**Your goal**:
Please copy the leading lines of the entries below exactly, concluding with the line in which "Task: Expand the Decrypt ssh key step chevron" occurs.

*** Data for this exercise ***

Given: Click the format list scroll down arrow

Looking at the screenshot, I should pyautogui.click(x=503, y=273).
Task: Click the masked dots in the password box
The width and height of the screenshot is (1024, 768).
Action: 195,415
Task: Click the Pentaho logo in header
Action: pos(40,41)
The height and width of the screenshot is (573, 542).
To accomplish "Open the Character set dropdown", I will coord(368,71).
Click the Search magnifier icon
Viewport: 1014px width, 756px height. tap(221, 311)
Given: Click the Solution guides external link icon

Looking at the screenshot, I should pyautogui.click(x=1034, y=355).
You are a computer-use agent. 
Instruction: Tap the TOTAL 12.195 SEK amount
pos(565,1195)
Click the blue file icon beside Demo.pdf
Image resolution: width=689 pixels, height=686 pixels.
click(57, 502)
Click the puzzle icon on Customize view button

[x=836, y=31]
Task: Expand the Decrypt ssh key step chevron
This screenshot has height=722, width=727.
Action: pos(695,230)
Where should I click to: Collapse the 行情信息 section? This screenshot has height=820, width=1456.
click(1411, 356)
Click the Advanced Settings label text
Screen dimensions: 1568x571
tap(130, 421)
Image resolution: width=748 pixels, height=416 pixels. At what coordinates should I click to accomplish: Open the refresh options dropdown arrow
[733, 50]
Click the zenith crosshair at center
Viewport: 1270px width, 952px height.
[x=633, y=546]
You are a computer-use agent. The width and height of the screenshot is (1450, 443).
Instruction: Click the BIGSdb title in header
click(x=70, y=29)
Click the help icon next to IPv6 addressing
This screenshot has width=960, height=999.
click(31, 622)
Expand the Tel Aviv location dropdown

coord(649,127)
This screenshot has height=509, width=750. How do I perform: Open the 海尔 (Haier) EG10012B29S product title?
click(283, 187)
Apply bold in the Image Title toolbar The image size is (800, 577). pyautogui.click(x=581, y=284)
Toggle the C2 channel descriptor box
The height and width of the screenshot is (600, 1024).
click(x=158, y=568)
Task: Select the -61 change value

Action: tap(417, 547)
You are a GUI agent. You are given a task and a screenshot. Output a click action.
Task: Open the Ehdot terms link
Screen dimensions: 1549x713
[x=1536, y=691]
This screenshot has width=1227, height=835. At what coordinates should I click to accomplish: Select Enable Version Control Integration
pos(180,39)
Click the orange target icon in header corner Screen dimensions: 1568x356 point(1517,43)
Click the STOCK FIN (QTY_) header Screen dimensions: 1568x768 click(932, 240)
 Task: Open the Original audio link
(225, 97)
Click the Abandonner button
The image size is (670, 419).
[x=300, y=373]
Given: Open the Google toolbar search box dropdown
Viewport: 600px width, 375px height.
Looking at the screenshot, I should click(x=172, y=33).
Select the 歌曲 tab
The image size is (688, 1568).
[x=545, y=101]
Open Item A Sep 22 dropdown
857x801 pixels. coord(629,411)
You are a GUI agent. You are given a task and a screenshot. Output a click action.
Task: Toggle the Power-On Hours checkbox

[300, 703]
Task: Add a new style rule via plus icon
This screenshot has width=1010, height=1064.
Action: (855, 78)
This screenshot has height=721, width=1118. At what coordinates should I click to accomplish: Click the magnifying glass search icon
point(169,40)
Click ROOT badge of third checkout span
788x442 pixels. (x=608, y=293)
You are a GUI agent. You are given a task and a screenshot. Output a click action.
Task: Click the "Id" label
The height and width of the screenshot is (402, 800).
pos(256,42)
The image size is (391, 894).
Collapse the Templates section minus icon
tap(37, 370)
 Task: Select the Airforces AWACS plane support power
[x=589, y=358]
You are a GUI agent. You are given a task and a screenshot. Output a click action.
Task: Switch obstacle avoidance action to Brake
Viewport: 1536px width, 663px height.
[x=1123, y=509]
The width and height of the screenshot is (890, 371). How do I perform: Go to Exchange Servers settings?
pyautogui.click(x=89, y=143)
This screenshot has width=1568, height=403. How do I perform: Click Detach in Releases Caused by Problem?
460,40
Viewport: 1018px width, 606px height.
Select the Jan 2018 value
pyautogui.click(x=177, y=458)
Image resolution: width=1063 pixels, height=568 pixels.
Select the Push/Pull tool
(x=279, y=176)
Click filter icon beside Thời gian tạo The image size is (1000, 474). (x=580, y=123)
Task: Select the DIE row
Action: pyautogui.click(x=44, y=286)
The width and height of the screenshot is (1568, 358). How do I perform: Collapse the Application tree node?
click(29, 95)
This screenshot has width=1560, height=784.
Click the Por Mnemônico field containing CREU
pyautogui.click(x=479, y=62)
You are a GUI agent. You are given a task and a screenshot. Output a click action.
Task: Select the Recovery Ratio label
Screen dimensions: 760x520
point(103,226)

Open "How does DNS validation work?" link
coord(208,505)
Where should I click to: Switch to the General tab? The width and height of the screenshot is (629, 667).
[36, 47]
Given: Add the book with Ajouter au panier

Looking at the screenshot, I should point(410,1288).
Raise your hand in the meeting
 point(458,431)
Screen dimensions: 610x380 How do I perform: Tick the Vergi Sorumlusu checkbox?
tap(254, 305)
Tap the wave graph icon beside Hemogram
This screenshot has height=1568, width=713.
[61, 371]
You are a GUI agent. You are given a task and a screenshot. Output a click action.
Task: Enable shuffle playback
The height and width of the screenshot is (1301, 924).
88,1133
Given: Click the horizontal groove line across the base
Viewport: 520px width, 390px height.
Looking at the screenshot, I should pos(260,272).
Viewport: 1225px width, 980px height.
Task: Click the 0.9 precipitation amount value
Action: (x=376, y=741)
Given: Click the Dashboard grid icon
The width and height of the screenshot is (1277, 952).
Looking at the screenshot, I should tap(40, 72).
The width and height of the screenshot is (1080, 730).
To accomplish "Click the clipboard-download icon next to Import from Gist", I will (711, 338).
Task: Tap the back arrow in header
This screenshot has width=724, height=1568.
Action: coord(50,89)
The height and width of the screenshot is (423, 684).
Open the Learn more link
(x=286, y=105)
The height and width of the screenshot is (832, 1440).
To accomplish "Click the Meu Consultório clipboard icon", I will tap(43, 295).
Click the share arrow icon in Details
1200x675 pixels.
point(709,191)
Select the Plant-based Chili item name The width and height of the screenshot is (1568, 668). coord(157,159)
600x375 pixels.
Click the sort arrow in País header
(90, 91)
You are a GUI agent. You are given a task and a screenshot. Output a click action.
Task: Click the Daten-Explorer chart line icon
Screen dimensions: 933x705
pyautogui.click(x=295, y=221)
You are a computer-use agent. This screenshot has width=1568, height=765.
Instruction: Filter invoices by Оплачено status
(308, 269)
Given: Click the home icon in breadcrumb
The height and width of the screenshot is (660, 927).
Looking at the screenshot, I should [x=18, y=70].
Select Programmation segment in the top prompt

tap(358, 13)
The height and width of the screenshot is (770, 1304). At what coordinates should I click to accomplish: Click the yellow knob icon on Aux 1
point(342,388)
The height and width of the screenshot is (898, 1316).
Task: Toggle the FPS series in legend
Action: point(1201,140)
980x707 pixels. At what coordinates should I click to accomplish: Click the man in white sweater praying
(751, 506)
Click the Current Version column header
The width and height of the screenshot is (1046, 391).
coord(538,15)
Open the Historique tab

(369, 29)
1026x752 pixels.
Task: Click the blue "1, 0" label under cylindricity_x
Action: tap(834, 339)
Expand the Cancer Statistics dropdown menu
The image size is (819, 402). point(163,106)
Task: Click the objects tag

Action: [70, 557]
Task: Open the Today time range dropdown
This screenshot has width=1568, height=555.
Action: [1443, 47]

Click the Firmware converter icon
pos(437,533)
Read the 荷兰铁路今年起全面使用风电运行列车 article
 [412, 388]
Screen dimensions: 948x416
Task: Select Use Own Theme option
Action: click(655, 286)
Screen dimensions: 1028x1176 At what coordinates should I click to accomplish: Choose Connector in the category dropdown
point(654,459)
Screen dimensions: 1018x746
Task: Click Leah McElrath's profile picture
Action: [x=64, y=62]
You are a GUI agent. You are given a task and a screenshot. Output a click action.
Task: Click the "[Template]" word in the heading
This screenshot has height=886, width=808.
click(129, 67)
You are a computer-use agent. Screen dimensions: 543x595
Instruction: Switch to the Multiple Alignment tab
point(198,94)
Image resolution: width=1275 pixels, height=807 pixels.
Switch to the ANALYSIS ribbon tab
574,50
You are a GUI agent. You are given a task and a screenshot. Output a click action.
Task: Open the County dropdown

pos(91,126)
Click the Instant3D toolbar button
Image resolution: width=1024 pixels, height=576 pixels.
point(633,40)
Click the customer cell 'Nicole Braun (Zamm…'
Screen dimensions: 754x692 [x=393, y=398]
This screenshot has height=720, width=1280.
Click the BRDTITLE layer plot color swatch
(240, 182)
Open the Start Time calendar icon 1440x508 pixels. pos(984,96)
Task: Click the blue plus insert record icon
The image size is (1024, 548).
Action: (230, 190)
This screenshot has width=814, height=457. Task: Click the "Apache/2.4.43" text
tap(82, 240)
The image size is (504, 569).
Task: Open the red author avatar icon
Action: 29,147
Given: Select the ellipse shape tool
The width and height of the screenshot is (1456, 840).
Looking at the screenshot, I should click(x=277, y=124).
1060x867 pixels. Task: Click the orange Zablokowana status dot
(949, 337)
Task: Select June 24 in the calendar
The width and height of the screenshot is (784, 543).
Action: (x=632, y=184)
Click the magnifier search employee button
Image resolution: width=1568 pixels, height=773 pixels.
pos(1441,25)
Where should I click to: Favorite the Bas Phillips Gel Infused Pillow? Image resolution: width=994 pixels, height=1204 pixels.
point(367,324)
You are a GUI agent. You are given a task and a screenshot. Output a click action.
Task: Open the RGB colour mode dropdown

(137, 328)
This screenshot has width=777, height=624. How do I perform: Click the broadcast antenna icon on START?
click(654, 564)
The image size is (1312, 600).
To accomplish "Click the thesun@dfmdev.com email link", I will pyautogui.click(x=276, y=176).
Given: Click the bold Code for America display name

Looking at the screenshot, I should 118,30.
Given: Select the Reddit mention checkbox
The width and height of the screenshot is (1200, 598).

***

**The answer**:
Given: Click the format list scroll down arrow

Looking at the screenshot, I should pyautogui.click(x=503, y=273).
Task: Click the masked dots in the password box
The width and height of the screenshot is (1024, 768).
Action: 195,415
Task: Click the Pentaho logo in header
Action: pos(40,41)
The height and width of the screenshot is (573, 542).
To accomplish "Open the Character set dropdown", I will coord(368,71).
Click the Search magnifier icon
Viewport: 1014px width, 756px height. tap(221, 311)
Given: Click the Solution guides external link icon

Looking at the screenshot, I should pyautogui.click(x=1034, y=355).
You are a computer-use agent. 
Instruction: Tap the TOTAL 12.195 SEK amount
pos(565,1195)
Click the blue file icon beside Demo.pdf
Image resolution: width=689 pixels, height=686 pixels.
click(57, 502)
Click the puzzle icon on Customize view button

[x=836, y=31]
Task: Expand the Decrypt ssh key step chevron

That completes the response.